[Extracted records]
● ● ●

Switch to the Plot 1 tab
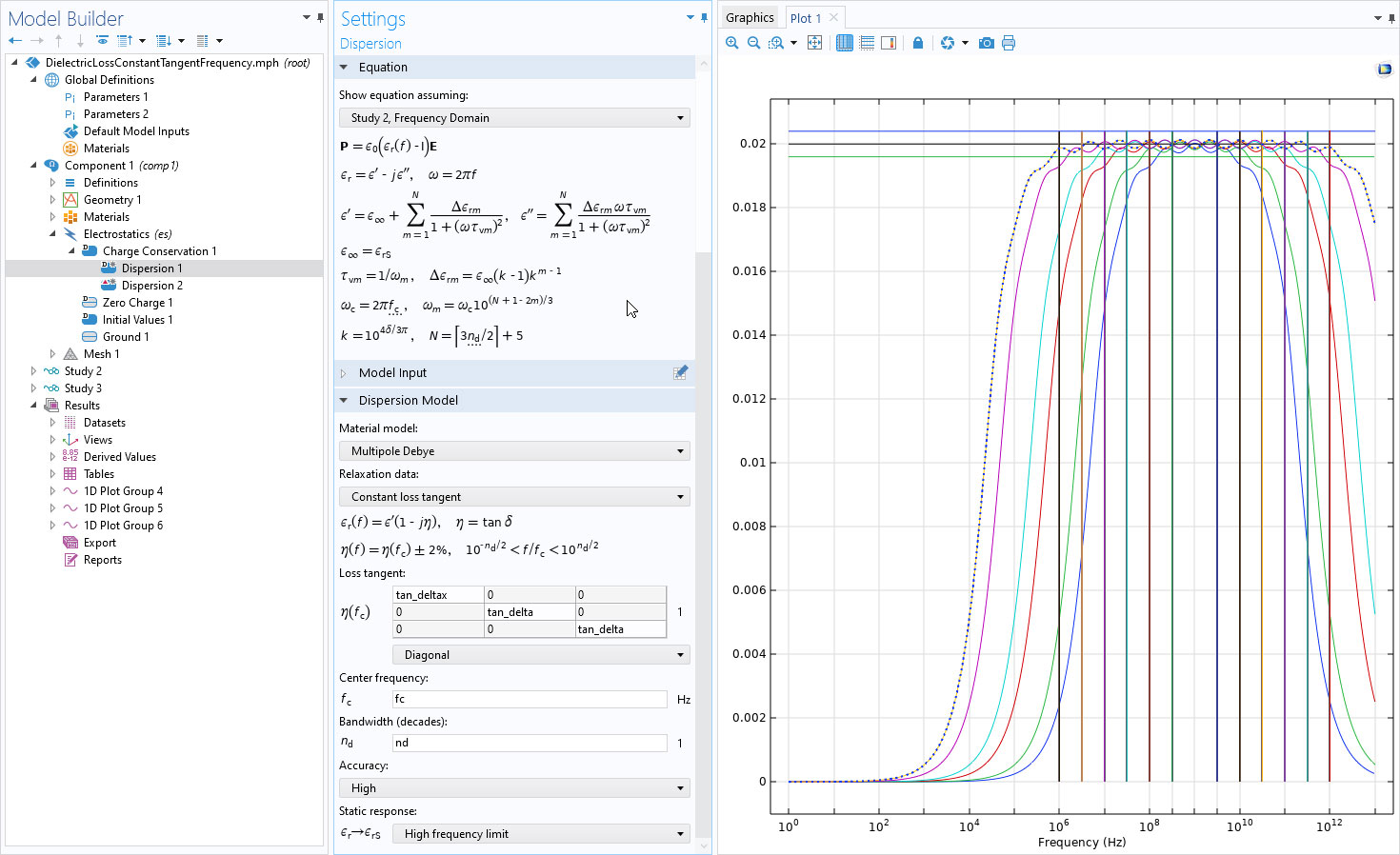pyautogui.click(x=805, y=18)
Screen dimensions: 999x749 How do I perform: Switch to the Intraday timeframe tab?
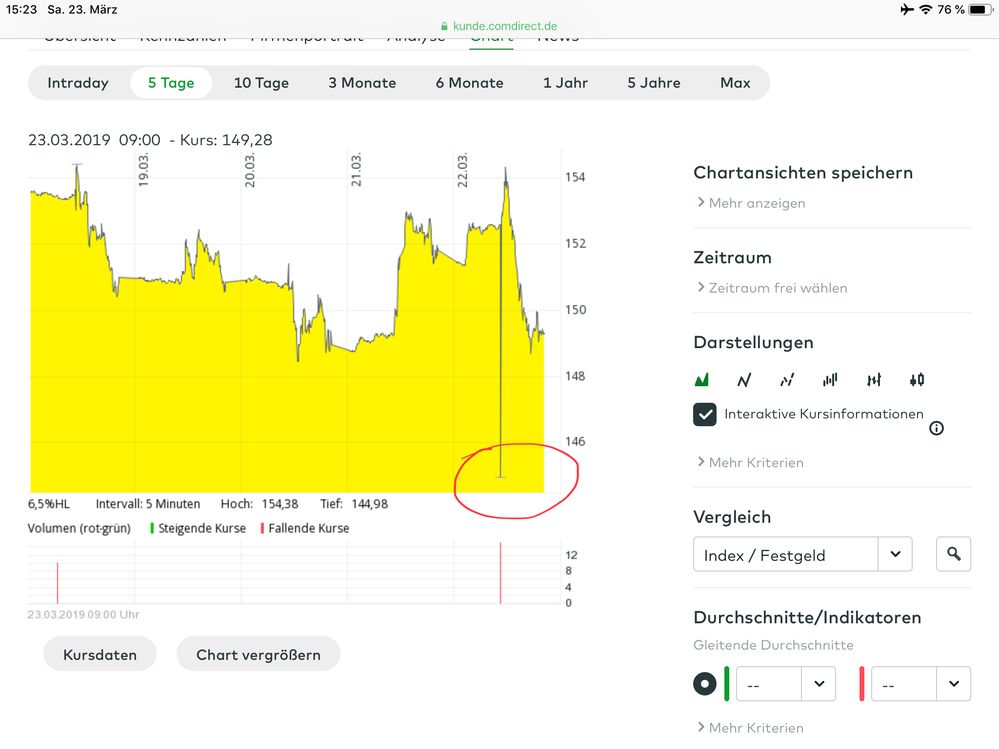(x=78, y=83)
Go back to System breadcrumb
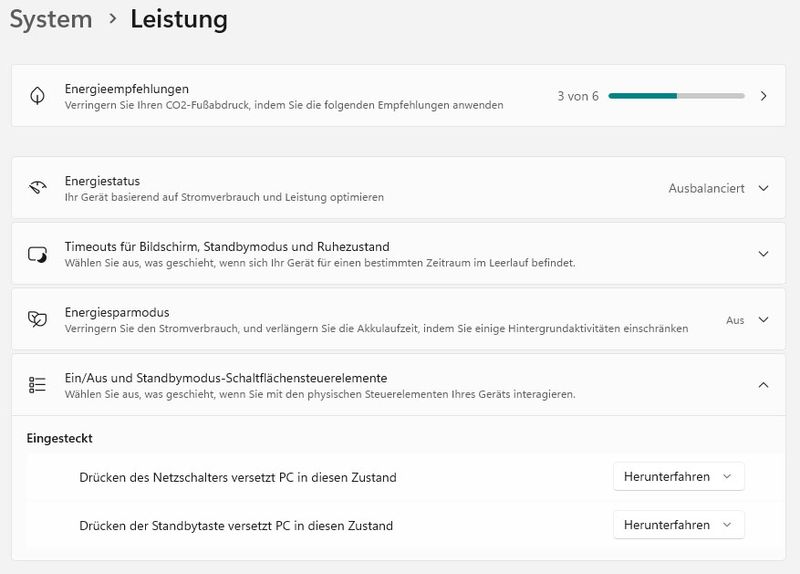The image size is (800, 574). pyautogui.click(x=52, y=19)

● ● ●

### Instructions to follow
Every record above should be set down exactly, with the pictures left out.

### Exercise result
Switch to the Plot 1 tab
pyautogui.click(x=805, y=18)
Screen dimensions: 999x749 How do I perform: Switch to the Intraday timeframe tab?
(x=78, y=83)
Go back to System breadcrumb
The image size is (800, 574). pyautogui.click(x=52, y=19)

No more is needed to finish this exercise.